U.S. Webb, Attorney-General, and Eugene M. Elson, Deputy Attorney-General, for Respondent.
Appellant was tried by the judge of the court below without a jury and found guilty on all three counts in an information charging violations of the provisions of section 288 of the Penal Code. A motion for new trial was made upon the grounds: (1) Errors in decision of questions of law arising during the course of trial; (2) that the judgment is contrary to law; and (3) that the judgment is contrary to the evidence. The motion was denied and from the order denying it this appeal is prosecuted.
It is contended, first, that the evidence so clearly preponderates in favor of the innocence of the accused that the judgment of conviction must as a matter of law be attributed to some unconscious prejudice on the part of the court, rather than to the persuasive effect of the evidence against the defendant; and, second, that errors of law occurred at the trial which should have caused the court to grant the motion for a new trial.
 It would serve no useful purpose to review and restate herein the evidence. Suffice it to say that we have carefully read and considered it in the light of the argument presented thereon, and we find therein substantial evidence to support the finding of guilt on each of the three counts. We are, therefore, not free to disturb the decision of the trial court thereon unless manifest error affecting substantial rights of the accused occurred at the trial, or unless the evidence is so inherently improbable that the conviction can only be predicated on the influence of passion and prejudice.
With appellant's contentions and the foregoing rule respecting the character of evidence of guilt in mind, we have reviewed the testimony and find no indicia of improbability, either inherent or manifest, in the story told by the child in question in her recitation of the acts and circumstances of either of the three offenses charged. Nor is there in the record of the proceedings in the trial court any indication that prejudice crept into the judge's mind from the story of the girl.
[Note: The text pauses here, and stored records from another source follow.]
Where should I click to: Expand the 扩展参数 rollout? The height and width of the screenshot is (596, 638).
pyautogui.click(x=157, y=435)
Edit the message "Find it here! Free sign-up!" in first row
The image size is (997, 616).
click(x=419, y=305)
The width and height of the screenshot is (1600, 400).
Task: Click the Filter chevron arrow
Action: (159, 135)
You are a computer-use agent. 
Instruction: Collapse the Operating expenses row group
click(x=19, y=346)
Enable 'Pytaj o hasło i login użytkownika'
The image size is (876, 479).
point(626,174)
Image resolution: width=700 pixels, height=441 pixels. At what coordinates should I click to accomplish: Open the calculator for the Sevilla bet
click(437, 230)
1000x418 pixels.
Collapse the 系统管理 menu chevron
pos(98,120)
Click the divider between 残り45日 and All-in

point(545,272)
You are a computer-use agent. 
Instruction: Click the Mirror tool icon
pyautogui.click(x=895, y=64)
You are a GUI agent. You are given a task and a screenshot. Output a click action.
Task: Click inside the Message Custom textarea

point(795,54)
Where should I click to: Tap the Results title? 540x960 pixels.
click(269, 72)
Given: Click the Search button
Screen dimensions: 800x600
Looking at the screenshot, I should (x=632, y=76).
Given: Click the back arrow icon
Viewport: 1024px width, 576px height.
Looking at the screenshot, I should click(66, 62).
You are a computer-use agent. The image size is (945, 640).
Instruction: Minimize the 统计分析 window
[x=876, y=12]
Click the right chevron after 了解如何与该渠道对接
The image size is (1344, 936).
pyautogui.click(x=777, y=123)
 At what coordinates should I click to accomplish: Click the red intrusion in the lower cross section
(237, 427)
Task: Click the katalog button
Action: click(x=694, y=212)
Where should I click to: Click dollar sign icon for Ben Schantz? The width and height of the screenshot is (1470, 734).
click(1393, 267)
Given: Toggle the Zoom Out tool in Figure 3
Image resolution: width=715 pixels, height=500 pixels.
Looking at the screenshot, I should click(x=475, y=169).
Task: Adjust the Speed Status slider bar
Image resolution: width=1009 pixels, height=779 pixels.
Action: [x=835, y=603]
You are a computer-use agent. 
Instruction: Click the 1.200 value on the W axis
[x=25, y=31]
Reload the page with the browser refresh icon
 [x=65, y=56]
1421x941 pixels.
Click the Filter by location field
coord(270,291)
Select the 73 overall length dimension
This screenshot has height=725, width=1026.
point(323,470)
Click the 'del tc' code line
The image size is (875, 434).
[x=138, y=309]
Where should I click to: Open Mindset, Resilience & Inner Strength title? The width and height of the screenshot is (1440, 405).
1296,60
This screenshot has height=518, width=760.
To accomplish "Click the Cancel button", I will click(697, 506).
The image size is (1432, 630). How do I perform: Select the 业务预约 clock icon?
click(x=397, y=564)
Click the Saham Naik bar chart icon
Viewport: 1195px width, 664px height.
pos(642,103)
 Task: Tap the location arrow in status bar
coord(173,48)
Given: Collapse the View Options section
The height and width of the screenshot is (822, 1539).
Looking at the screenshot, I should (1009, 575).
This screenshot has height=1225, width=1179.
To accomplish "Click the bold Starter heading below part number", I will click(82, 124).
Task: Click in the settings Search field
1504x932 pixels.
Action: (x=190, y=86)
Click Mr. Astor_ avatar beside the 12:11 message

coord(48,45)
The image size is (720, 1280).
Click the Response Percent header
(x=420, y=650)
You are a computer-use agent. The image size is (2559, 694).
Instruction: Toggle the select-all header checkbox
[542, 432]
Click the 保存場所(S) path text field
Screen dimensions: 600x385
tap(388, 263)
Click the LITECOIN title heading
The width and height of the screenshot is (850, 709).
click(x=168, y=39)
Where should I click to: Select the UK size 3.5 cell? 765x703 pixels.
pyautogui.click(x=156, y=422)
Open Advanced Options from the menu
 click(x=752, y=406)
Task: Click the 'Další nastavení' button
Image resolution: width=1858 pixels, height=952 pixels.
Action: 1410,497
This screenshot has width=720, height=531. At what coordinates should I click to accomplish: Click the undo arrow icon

 Conflict in evidence created by contradiction or otherwise does not constitute inherent improbability nor of itself alone constitute ground for reversal by this court. ( People v. Amadio, 25 Cal.App. 729 [ 145 P. 151]; People v. Maine, 93 Cal.App. 141 [ 269 P. 194]; People v. Vosger, 123 Cal.App. 503 [ 1 P.2d 649]; People v. Becker, 140 Cal.App. 162 [ 35 P.2d 196].)  Nor is there any rule which requires the testimony of the complaining witness in a case under section 288 of the Penal Code to be corroborated. ( People v. Hulbart, 55 Cal.App. 112 [ 202 P. 939]; People v. Geonzelis, 106 Cal.App. 434 [ 289 P. 667]; People v. Kaiser, 119 Cal. 456 [51 P. 702].)  In ruling on a motion for a new trial on grounds involving the sufficiency of the evidence, the trial judge is clothed with broad discretionary power. In the instant case he saw and heard the witnesses give testimony. We must assume that he acted with a full appreciation of his duties and obligations in denying the motion for new trial, and there is surely no basis in the case before us for the substitution of the discretion of this court for that of the trial court. ( People v. McAllister, 99 Cal.App. 37 [ 277 P. 1082].)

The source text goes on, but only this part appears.